History: A 54-year-old woman presents with abdominal pain.

1. What should be included in the differential diagnosis of the imaging finding shown in the figure? (Choose all that apply.)

A. Paraduodenal hernia

B. Pancreatic pseudocyst

C. Transmesenteric hernia

D. Perivaterian diverticulum

E. Foramen of Winslow hernia

2. What is the peritoneal space posterior to the stomach and anterior to the pancreas called?

A. Lesser sac

B. Greater sac

C. Morison’s pouch

D. Pouch of Douglas

3. Which of the following is the viscus most commonly herniated through the foramen of Winslow?

A. Right colon

B. Small bowel

C. Gallbladder

D. Transverse colon

4. Which of the following is the most common of the various internal hernias?

A. Pericecal

B. Paraduodenal

C. Transmesenteric

D. Foramen of Winslow

ANSWERS

CASE 154

Foramen of Winslow Internal Bowel Hernia

1. A, C, and E

2. A

3. B

4. B

References

Martin LC, Merkle EM, Thompson WM. Review of internal hernias: radiographic and clinical findings. AJR Am J Roentgenol. 2006;186(3):703–717.

Takeyama N, Gokan T, Ohgiya Y, et al: CT of internal hernias. Radiographics. 2005;25(4):997–1015.

Cross-Reference

Gastrointestinal Imaging: THE REQUISITES, 3rd ed, p 331.

Comment

The foramen of Winslow (also known as the epiploic foramen) lies at the right free edge of the hepatogastric and hepatoduodenal ligaments in the region of the underside of the liver. It is posterior to the edge of the lesser omentum, just to the right of the spine. It is normally a little larger than the width of a finger but can be much larger in some people. It is unusual to see bowel herniation via the foramen into the lesser sac. The clinician must take time to evaluate carefully because a right paraduodenal hernia can have a similar appearance. If the herniated bowel crosses the midline to the right, it is evidence of a hernia of the foramen of Winslow. In some cases, such as this case, it is redundant transverse colon or right colon with little or no retroperitonization that herniates through the foramen. If the bowel becomes strangulated, it becomes a surgical emergency.

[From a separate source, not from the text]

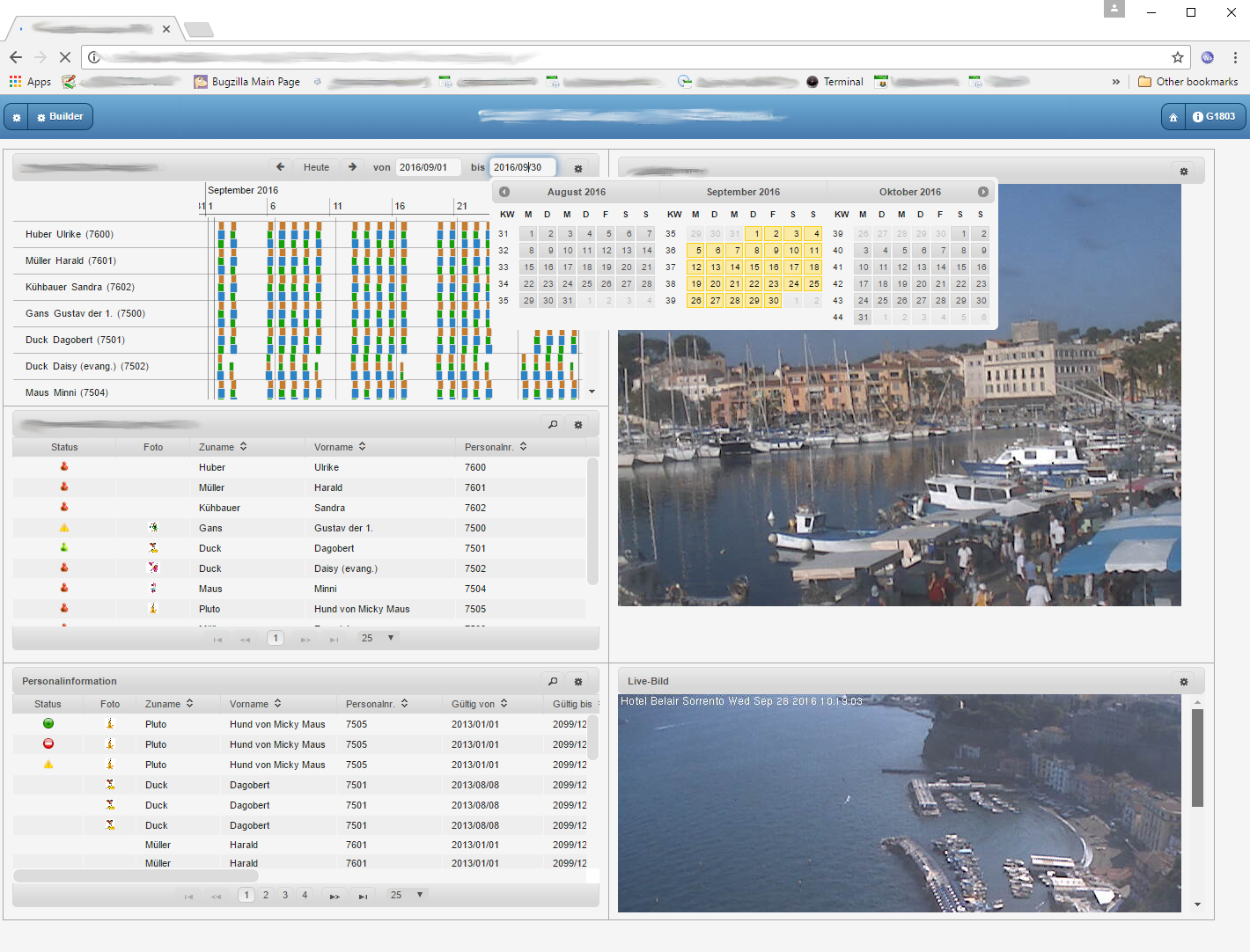Open the Live-Bild panel settings gear

pyautogui.click(x=1184, y=681)
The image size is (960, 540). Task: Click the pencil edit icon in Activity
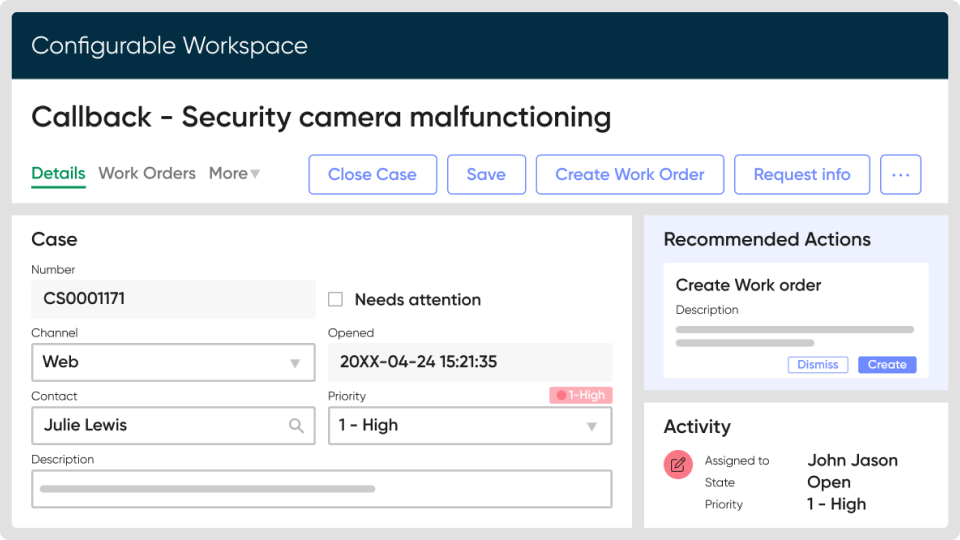[x=678, y=464]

A barium enema would be very helpful, but as seen in this case, CT suggests the diagnosis (see figure). On plain film, the gastric air bubble is seen along with a collection of air overlying but not in the stomach. On this CT image, air is seen behind the stomach in the region of the gastrohepatic ligament and the foramen itself.

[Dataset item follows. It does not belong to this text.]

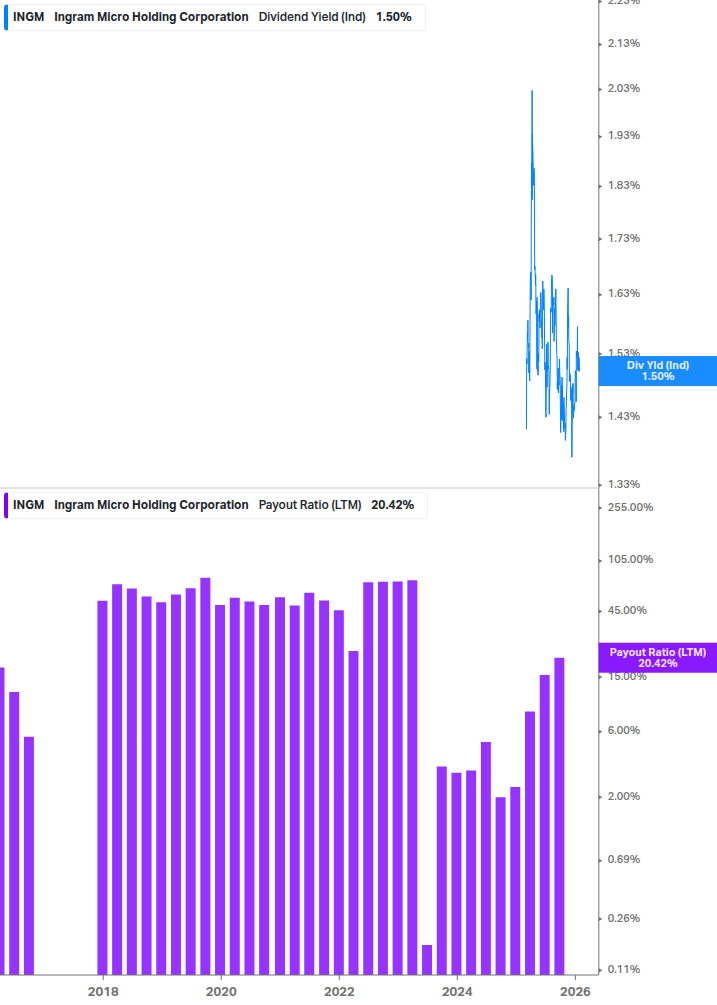Screen dimensions: 717x1005
Task: Click Ingram Micro Holding Corporation in top legend
Action: pyautogui.click(x=151, y=17)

Internal bowel hernias are uncommon, and hernias of the foramen of Winslow are even less common. Most internal hernias are paraduodenal or transmesenteric. Many hernias are asymptomatic and are discovered incidentally. The hernia can also be transient and be the cause of endless work-ups for a patient with vague abdominal complaints and transient obstructive symptoms. It is also possible for the herniated bowel to compress the common bile duct, and a few cases of jaundice relating to hernias of the foramen of Winslow have been reported.